Could benchmarking improve employment relations and reduce tribunal claims?

01 July 2019

This article was featured in the July/August 2019 issue of the magazine.

Jade Linton, senior employment law associate for Thursfields, explores whether and how benchmarking could reduce the risk of successful claims and improve employee relations

Form ET1 is the document no employer wants to see, as it particularises a worker’s complaint. Even in circumstances where the employer is above reproach, the process of defending claims in an employment tribunal can cause a great deal of inconvenience, unwanted publicity and financial loss. Could benchmarking be the answer?


What is benchmarking?

A benchmark is a standard against which something can be measured. Through benchmarking, an employer can find the best performing businesses in their industry and compare processes such as key performance indicators. 

Benchmarking enables employers to monitor the performance of businesses in industries similar to theirs and, if necessary, adopt their processes to achieve better results. 

Benchmarking can work to expose weaknesses and celebrate strengths, and supporters hail it as a pivotal tool for continuous improvement and market resilience. 


... monitor the performance of businesses in industries similar to theirs and, if necessary, adopt their processes 


Tribunal claims

Benchmarking can highlight areas of concern which could trigger employment tribunal claims. By being aware of this information an employer can take action to resolve the issues exposed.  

For example, long-term sickness absence of employees can make an employer particularly exposed to claims of disability discrimination, constructive unfair dismissal and disputes over pay. By understanding that in comparison to their competitors there is an issue in a particular area such as sickness absence means an employer can focus on best practice including contact management, reasonable adjustments and absence trends. Of course, this success is dependant on those areas of risks once identified being corrected quickly.

That said, not all claims are foreseeable and often claims are based on unique circumstances unavoidable by any scrutiny of trends amongst peer groups.

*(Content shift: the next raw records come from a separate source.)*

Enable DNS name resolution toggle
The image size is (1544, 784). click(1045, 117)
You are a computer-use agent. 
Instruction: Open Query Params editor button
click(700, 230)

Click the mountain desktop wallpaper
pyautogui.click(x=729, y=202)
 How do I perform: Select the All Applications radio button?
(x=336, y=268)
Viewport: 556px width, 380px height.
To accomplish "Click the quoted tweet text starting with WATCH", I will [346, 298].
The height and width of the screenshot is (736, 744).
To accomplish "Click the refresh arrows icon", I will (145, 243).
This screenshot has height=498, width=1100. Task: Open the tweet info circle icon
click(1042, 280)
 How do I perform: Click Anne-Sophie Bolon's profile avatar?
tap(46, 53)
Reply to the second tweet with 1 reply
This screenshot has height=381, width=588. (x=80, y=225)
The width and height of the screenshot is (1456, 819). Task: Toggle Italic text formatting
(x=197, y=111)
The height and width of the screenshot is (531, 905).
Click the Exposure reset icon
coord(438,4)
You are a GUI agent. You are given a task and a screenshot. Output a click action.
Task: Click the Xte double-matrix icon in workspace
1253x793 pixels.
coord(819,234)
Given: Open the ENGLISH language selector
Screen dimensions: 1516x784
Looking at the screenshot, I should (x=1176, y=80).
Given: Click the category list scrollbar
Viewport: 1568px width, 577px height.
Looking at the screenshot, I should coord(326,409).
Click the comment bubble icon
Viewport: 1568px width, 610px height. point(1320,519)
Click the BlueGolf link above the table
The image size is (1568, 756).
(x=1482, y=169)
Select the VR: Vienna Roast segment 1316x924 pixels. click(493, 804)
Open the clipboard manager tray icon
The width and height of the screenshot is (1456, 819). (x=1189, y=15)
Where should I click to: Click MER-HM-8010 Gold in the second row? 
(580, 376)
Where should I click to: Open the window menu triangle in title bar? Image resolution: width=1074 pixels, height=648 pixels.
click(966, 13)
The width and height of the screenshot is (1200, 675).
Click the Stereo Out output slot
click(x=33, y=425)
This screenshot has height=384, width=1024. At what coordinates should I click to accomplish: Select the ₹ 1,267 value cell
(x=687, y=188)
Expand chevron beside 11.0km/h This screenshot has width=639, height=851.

Benchmarking is certainly not a cure for all but when used properly can provide data driven insight revealing peaks, trends and areas of weakness which if ignored could expose a business to claims. 


Employee relations

Benchmarking can also help with employee relations in a number of ways:

  • Ensuring alignment with best practice – An employer that advertises commitment to ensuring staff benefits are the ‘best in the industry’ would be expected to take a regular or at least annual review of what their industry peers are doing with benefits. 

In an age where staff can compare potential employers against matters such as salary, staff satisfaction and benefits, benchmarking can help employers ensure they are in line with best practice and that they attract and retain impressive talent pools. 

Though achieving best practice may not be possible for a business in financial difficulty an idea of what its peers are doing may assist it in making small, inexpensive changes to ensure staff are being given a fair deal across the market. 

  • Tracking relevant data to ensure the maintenance of good employee relations – Human resources (HR) and payroll departments are usually the focal point for employee relations, navigating employment law and solving workplace issues, ensuring staff get paid and communicating core issues and values. 

With such a big responsibility it is easy to forfeit proactivity whilst trying to resolve issues such as absenteeism and pay. Ensuring that relevant data is recorded, reviewed and managed systematically is always a good place to start. Tracking HR matters by spreadsheets has its benefits but being able to compare data across a pre-selected field (e.g. peer groups, companies of similar size or in the same industry) can ensure key decisions about staff are not made using only basic information.

Benchmarking can reveal the most common case types an employer faces and reveal how close each case is to completion. This level of transparency can help employers maintain good employee relations whilst providing easy access to crucial data to influence and support decision making. 

Using case management systems to monitor and track issues such as attendance can help HR managers pinpoint trends and future problems within the business. Recording employee data in this way enables the department to track patterns of behavior and thus provide teams with advanced warning and help them to make changes to internal processes. 


... employers can harness data in a way which highlights areas of risk and safeguards the wellbeing of staff 


Benchmarking and beyond

A benchmarking exercise is only as good as the team willing to learn from the data. A periodic review of staff satisfaction every year will achieve little if in the intervening period the data from the exercise is not scrutinised, weaknesses identified, and strategies implemented to aid improvement on an ongoing basis. 

Benchmarking is a useful facilitator, encouraging employers to think differently about the challenges they face and to prepare for challenge(s) on the horizon, by learning from similar organisations that have gone through comparable pressures. 

By examining employee relation cases across the board, employers can harness data in a way which highlights areas of risk and safeguards the wellbeing of staff.  Interrogating the data derived from benchmarking not only assists proactivity but helps to create a solid employee experience where issues can be identified before they come to a head.

While there is no guarantee benchmarking will stop an ET1 from haunting your desk, it can ensure matters are dealt with proactively and not reactively. Benchmarking can expose weaknesses limiting exposure to employment breaches and manage employees making it a useful tool, but not a complete cure for all.